The memo had then asked the support of the Board, chaired by Pastor Otabil, to take measures to arrest the situation but the Board did not heed.

“I regret to mention that unless we act ourselves and so with all the promptitude that it deserves, things may go out of hand, including the possibility that the Bank of Ghana may step in, by which time it will be too late for us to make excuses, with all of us risking sanctions.”

It had continued that, “the Board’s acceptance or otherwise of my proposals would go a long way to assist my interpretation of the Board’s willingness to share in my vision for the bank and its customers at large. I will certainly interpret that as a vote of no confidence in my ability to steer the bank to its destination with your respective backing and cooperation,” Dr. Kofi Mensah had written.

Mr. Kwesi Pratt’s “The Insight” newspaper, which first published the contents of the memo in 2015, was sued and forced by the bank to withdraw the story at the time. Two years down the line, the time bomb has exploded.

The collapse of Capital Bank, along with UT Bank, had come as a sudden shock to Ghanaians, even though directors had seen the misfortune coming for a long time.

In the wake of the collapse, the BoG made the publicly-owned GCB Bank, to take over the two banks.

Member of Parliament for Bolga Central, Hon. Isaac Adongo, has said the assets that GCB has taken over are toxic assets.

According to conventional knowledge, the Finance Minister had used the GCB to take over the two banks in a bid to save the investments of cronies who were directors at the two banks.

Technocrats at the BoG are said to be itching to pursue these directors to make them pay, including going after expensive properties owned by some. However, Mr. Ofori-Atta has used the BoG Board to frustrate justice.

BoG sources say these directors involved in the collapse of the two banks have no excuse because in the buildup to the collapse, the BoG had met up with them several times and given them opportunity to get their act together, all to no avail.

It is said that, in a compromise, some of the directors had been asked to contribute money that could be used to lessen the impact of the banks’ collapse on shareholders, but the directors had generally said they did not have the money, even though some of them have very expensive properties.

Pastor Mensa Otabil, for instance, is said to own mansions in the upmarket Trassaco Valley area in Accra and a 10-acre ranch at Haymarket Virginia, USA.

Sources unhappy with Ken Ofori-Atta’s shield of former directors of the defunct UT and Capital banks believe the finance minister is doing so because some of them are cronies.

In the wake of the collapse of the two banks, Mr. Ofori Atta had gone to church to mourn Pastor Otabil’s loss with him.

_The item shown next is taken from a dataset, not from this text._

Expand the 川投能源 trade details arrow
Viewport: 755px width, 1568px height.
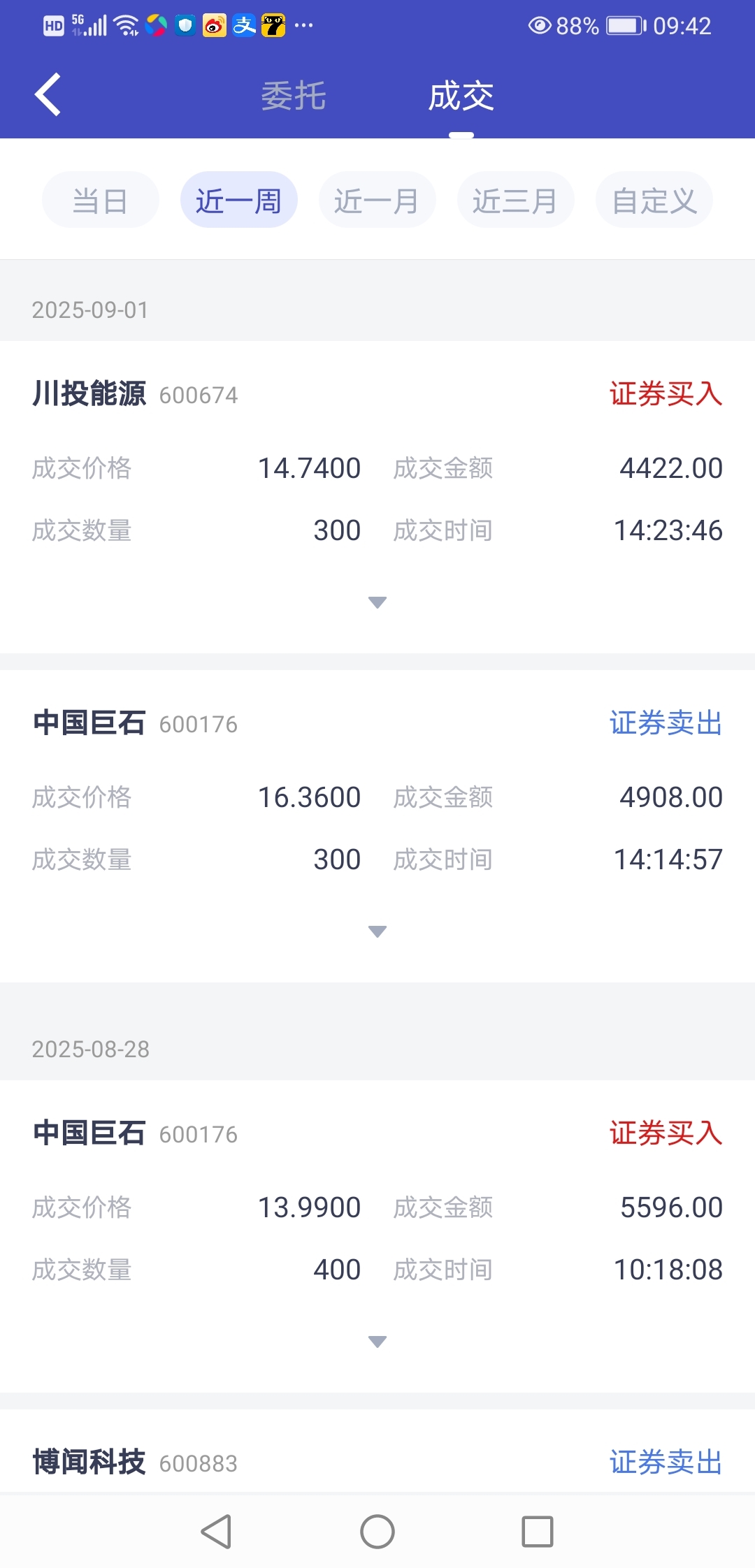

Along with Mrs. Comfort Ocran, they are said to have prayed to God to help the pastor recoup his investments which had been a total of 51% in the names of Otabil and Associates (48%) and ICGC (3%).

Pastor Otabil would later that day use the pulpit to insult all people criticizing him over the collapse of Capital Bank as people who look like insults.

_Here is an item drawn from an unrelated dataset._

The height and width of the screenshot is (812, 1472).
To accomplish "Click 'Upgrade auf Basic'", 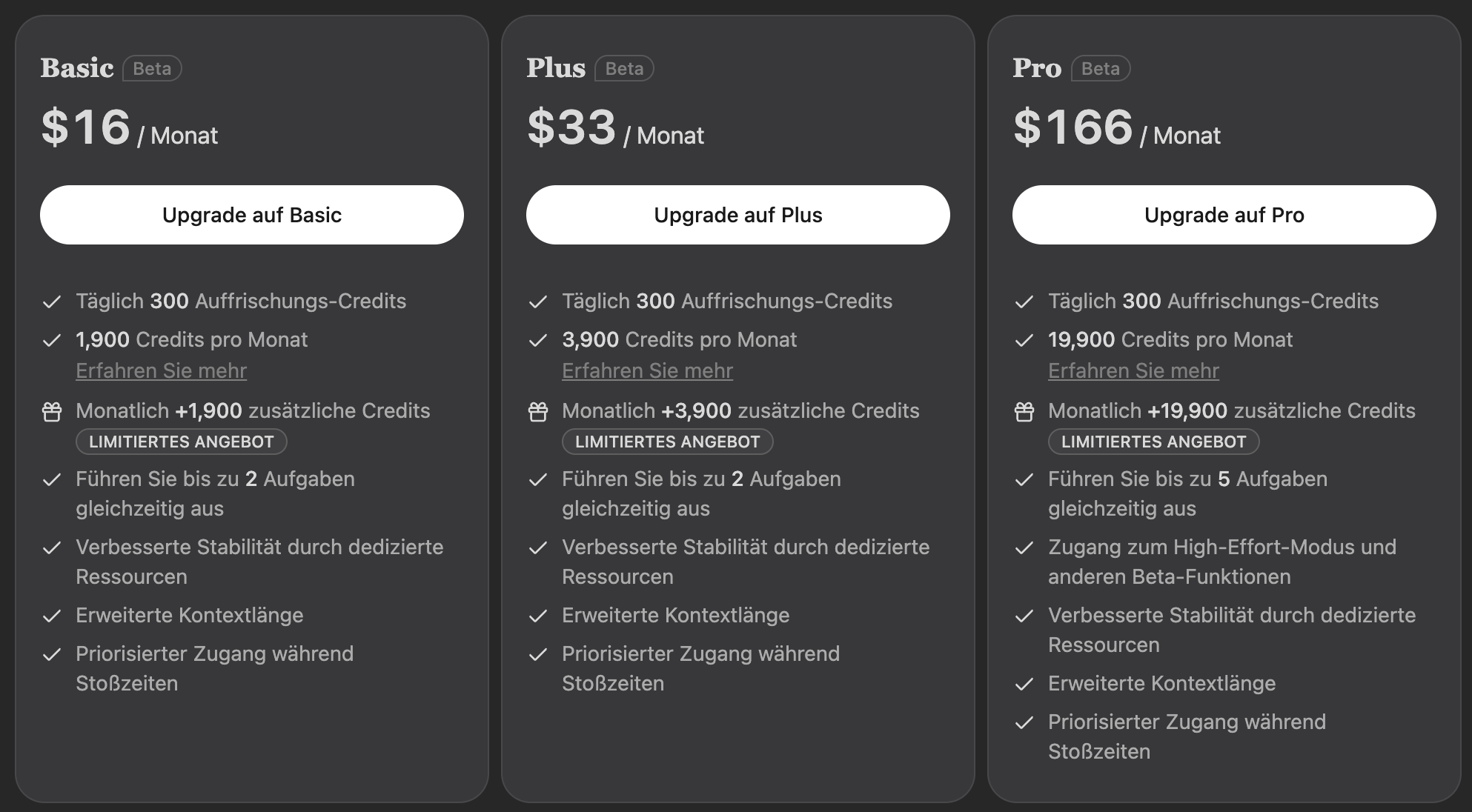I will [x=251, y=215].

Meanwhile, The Republic has gathered that there is a free fall of banks looming in the Ghanaian financial sector. Along the collapse of these banks would be the suspension of many Micro Finance companies.

According to sources, the impending free fall is due to International Monetary Fund conditionalities under the extended program with the IMF.

According to sources, the IMF’s demand for most Ghanaian banks to be closed down is informed by a general lack of strong capital base and mismanagement, such as led to the collapse of Capital and UT banks.